O crime de fraude em certames de interesse público - Por Ricardo Antonio Andreucci

10/11/2016

Muito se tem falado, nos últimos dias, sobre supostas fraudes ocorridas nas provas do Exame Nacional do Ensino Médio.

No último domingo, dia 6 de novembro, a Polícia Federal fez duas operações para combater fraudes no ENEM nos estados de Minas Gerais, Maranhão, Piauí, Ceará, Paraíba, Tocantins, Amapá e Pará, prendendo, ao todo, 14 pessoas. As operações foram chamadas de “Jogo Limpo” e “Embuste”. As operações visavam desbaratar esquemas envolvendo o uso de pontos eletrônicos para passar aos candidatos as respostas e o gabarito das provas e o tema da redação.

Candidatos presos no Ceará e no Amapá foram surpreendidos trazendo consigo o tema da redação do ENEM. Um dos envolvidos tinha no bolso o tema da redação e o texto pronto para ser transcrito na prova.

Como se sabe, o ENEM – Exame Nacional do Ensino Médio foi criado em 1988, constituindo uma avaliação de desempenho dos estudantes de escolas públicas e particulares do ensino médio. Trata-se de um exame elaborado pelo Ministério da Educação para verificar o domínio de competências e habilidades dos estudantes que concluíram o ensino médio, composto de quatro provas de múltipla escolha, com 45 questões cada uma, além de uma redação.

No âmbito penal, a fraude em certames de interesse público constitui crime.

O crime de fraude em certames de interesse público vem previsto no art. 311-A, tendo sido incluído no Código Penal pela Lei n. 12.550/2011.

É crime que tem como objetividade jurídica a preservação do sigilo de concursos públicos, avaliações ou exames públicos, processos seletivos para ingresso no ensino superior e exames ou processos seletivos previstos em lei.

O sujeito ativo desse crime pode ser qualquer pessoa, não exigindo a lei qualidade especial.
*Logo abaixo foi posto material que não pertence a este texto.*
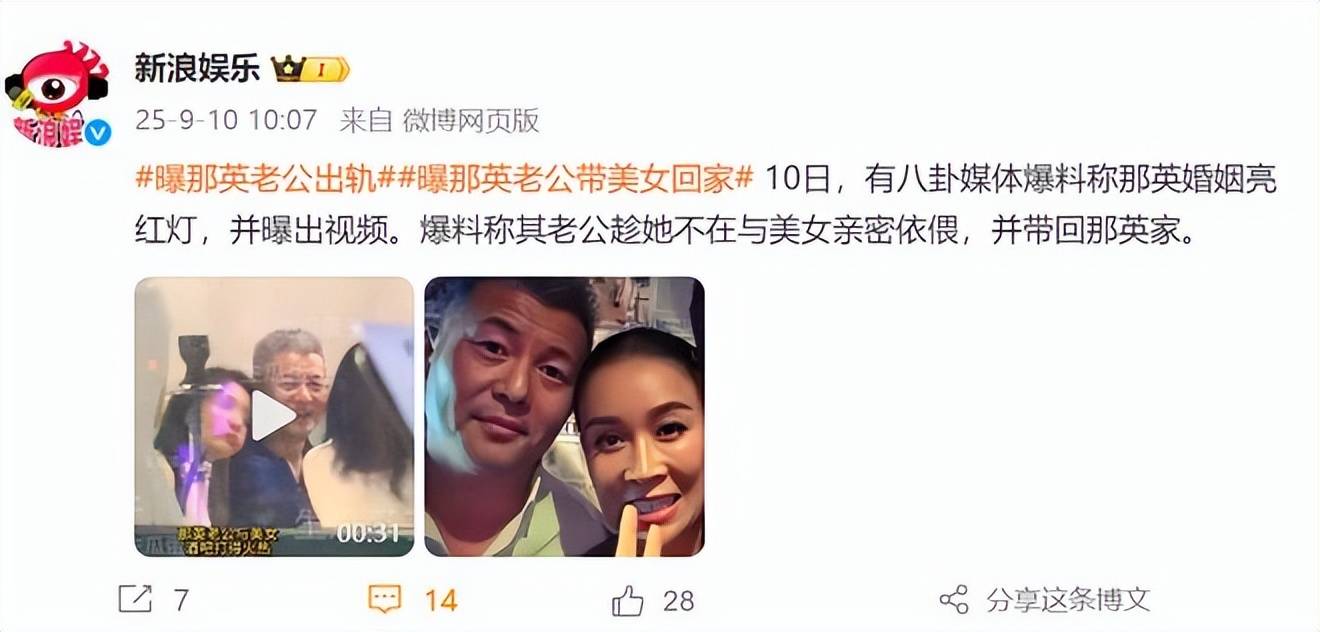Click the 分享这条博文 share text

(1068, 599)
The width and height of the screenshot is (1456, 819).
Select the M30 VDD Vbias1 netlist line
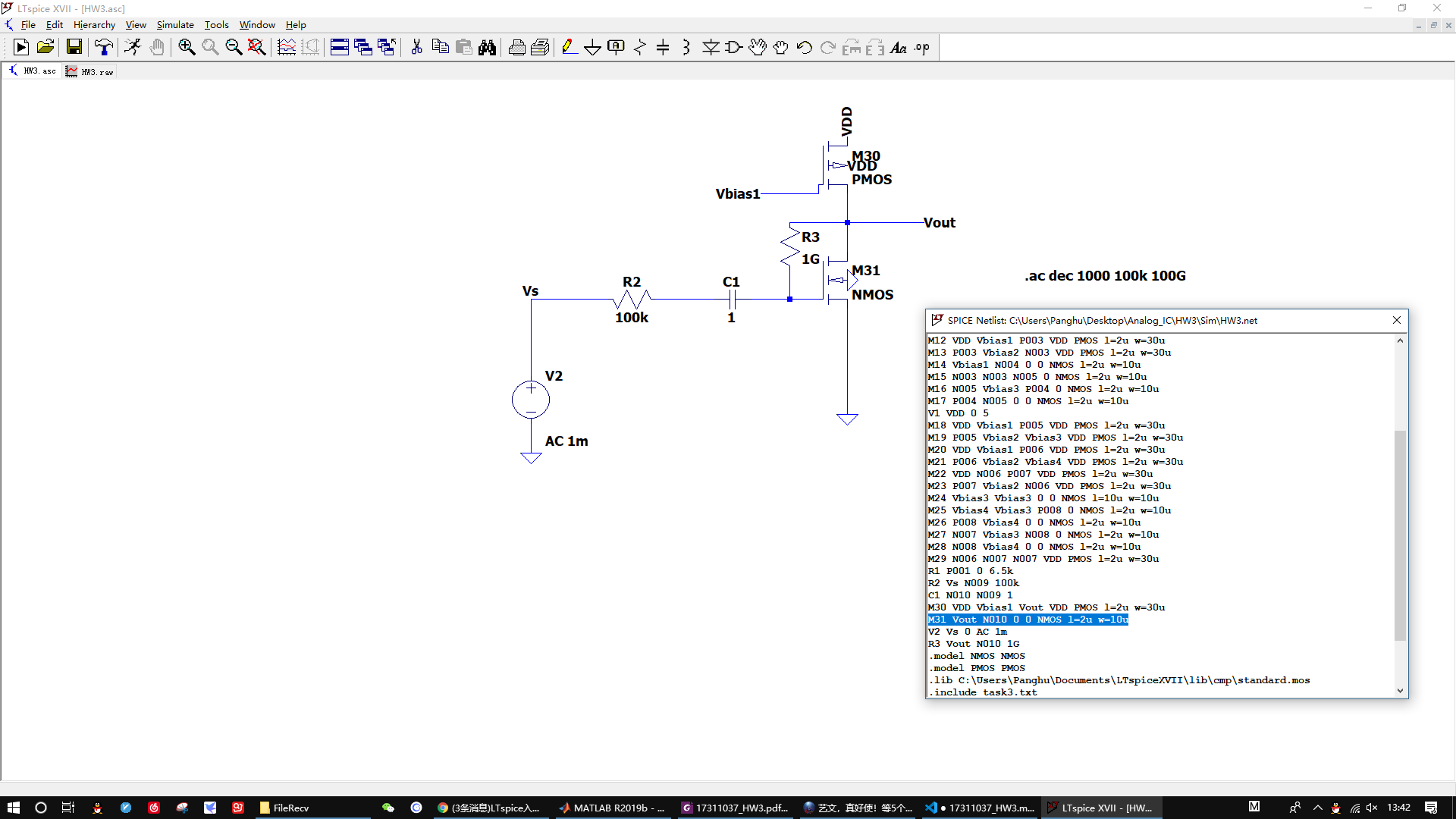[1046, 607]
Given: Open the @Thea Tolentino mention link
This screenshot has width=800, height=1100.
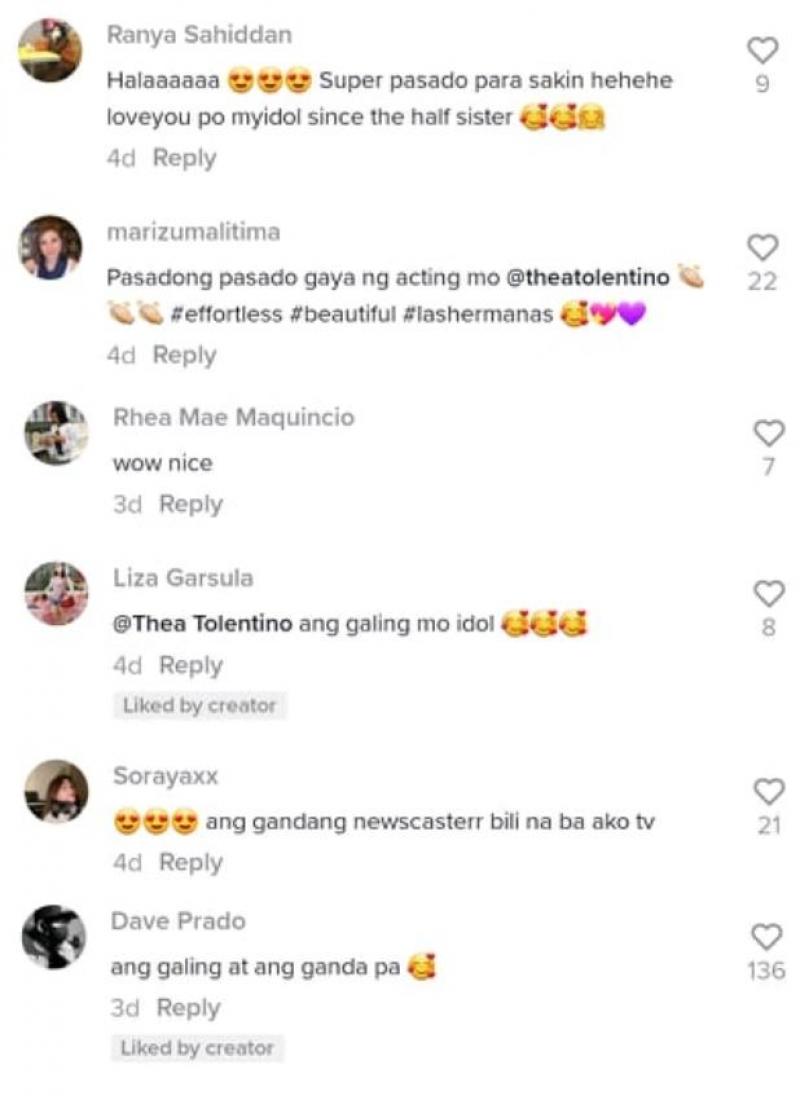Looking at the screenshot, I should (x=202, y=624).
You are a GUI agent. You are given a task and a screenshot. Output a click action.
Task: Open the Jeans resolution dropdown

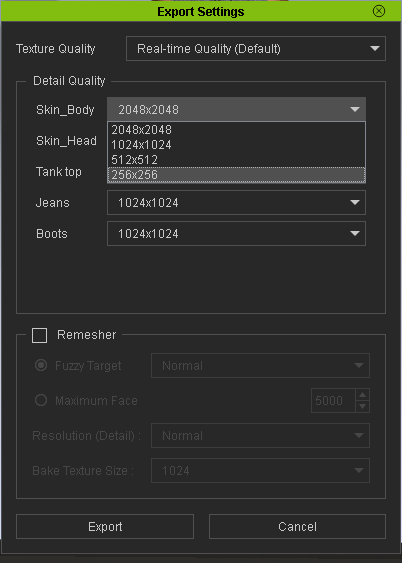[236, 203]
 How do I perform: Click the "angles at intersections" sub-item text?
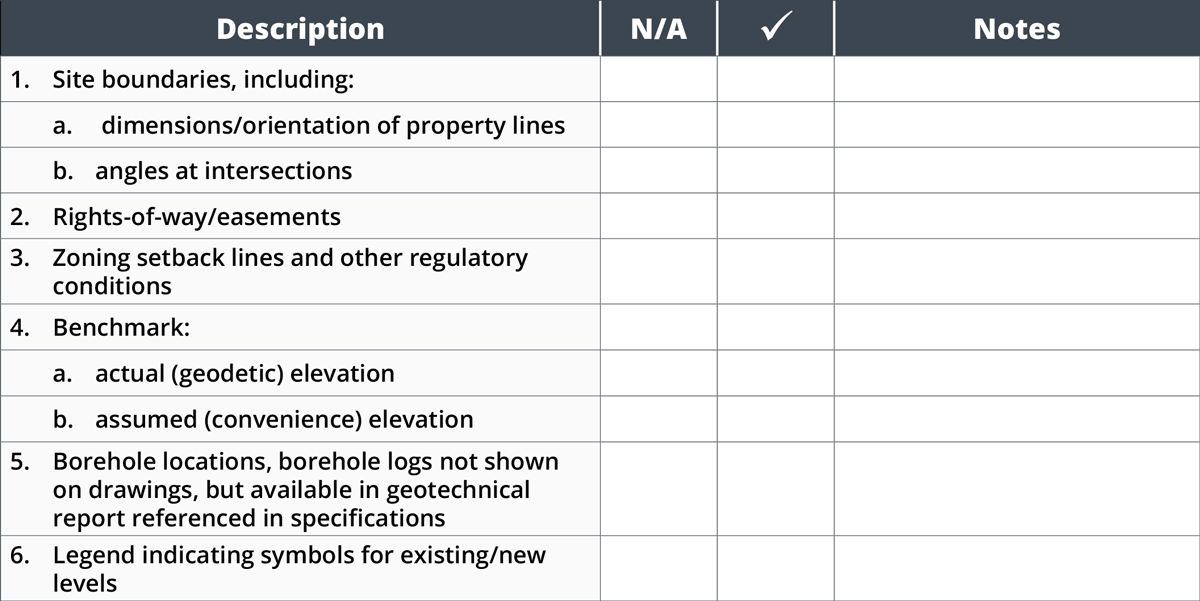click(x=223, y=171)
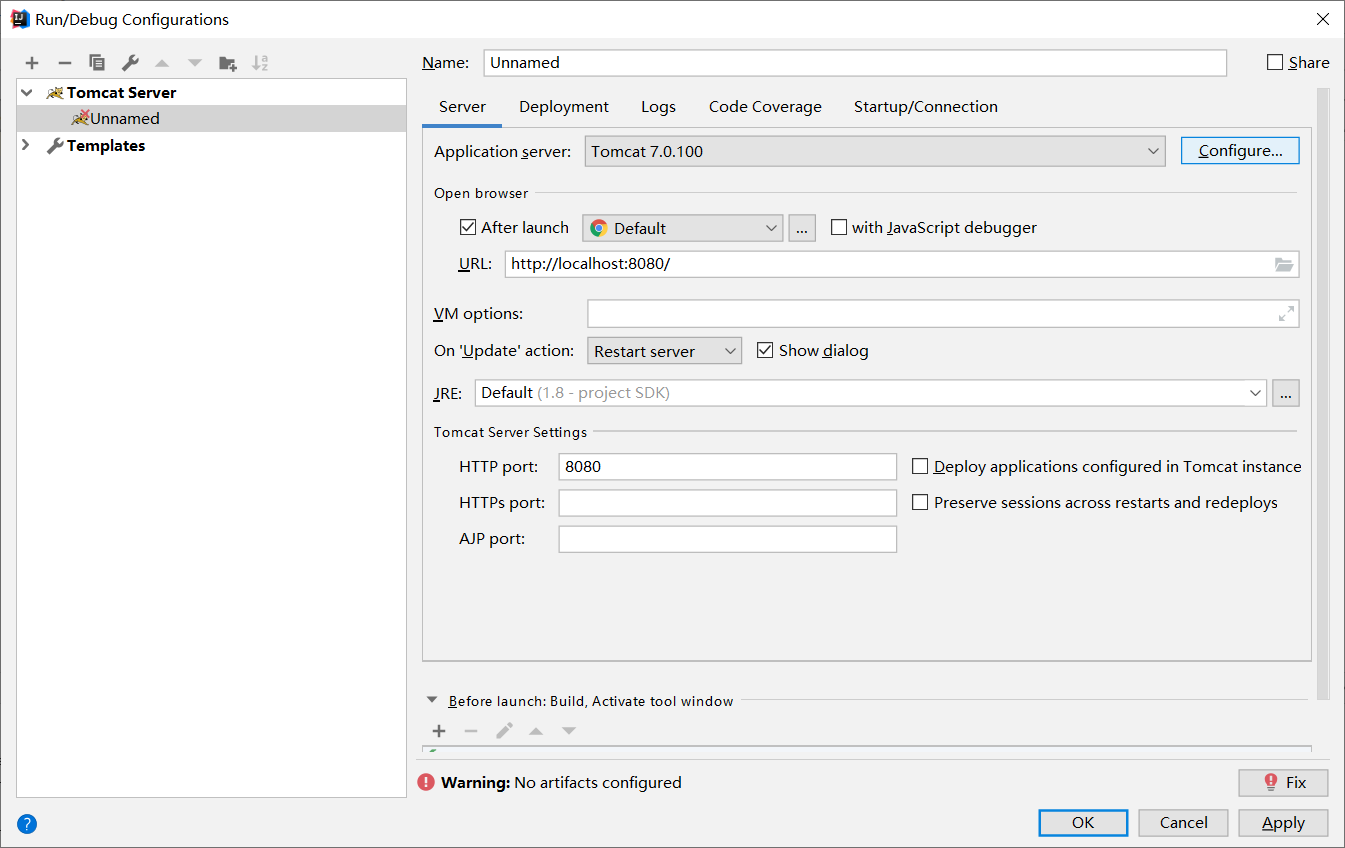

Se o sujeito ativo for funcionário público, a pena será aumentada de 1/3 (um terço).

Sujeitos passivos do crime são os concorrentes ou participantes do certame. Secundariamente, também o Estado pode ser sujeito passivo, já que representa a coletividade.

A conduta vem caracterizada pelos verbos “utilizar” (usar, fazer uso, aproveitar) ou “divulgar” (tornar público, propagar). A divulgação pode ser feita a uma só pessoa, o que já caracteriza o crime, uma vez violado o sigilo do certame.

Objeto material do crime é o concurso público, a avaliação ou os exames públicos, o processo seletivo para ingresso no ensino superior e o exame ou processo seletivo previsto em lei.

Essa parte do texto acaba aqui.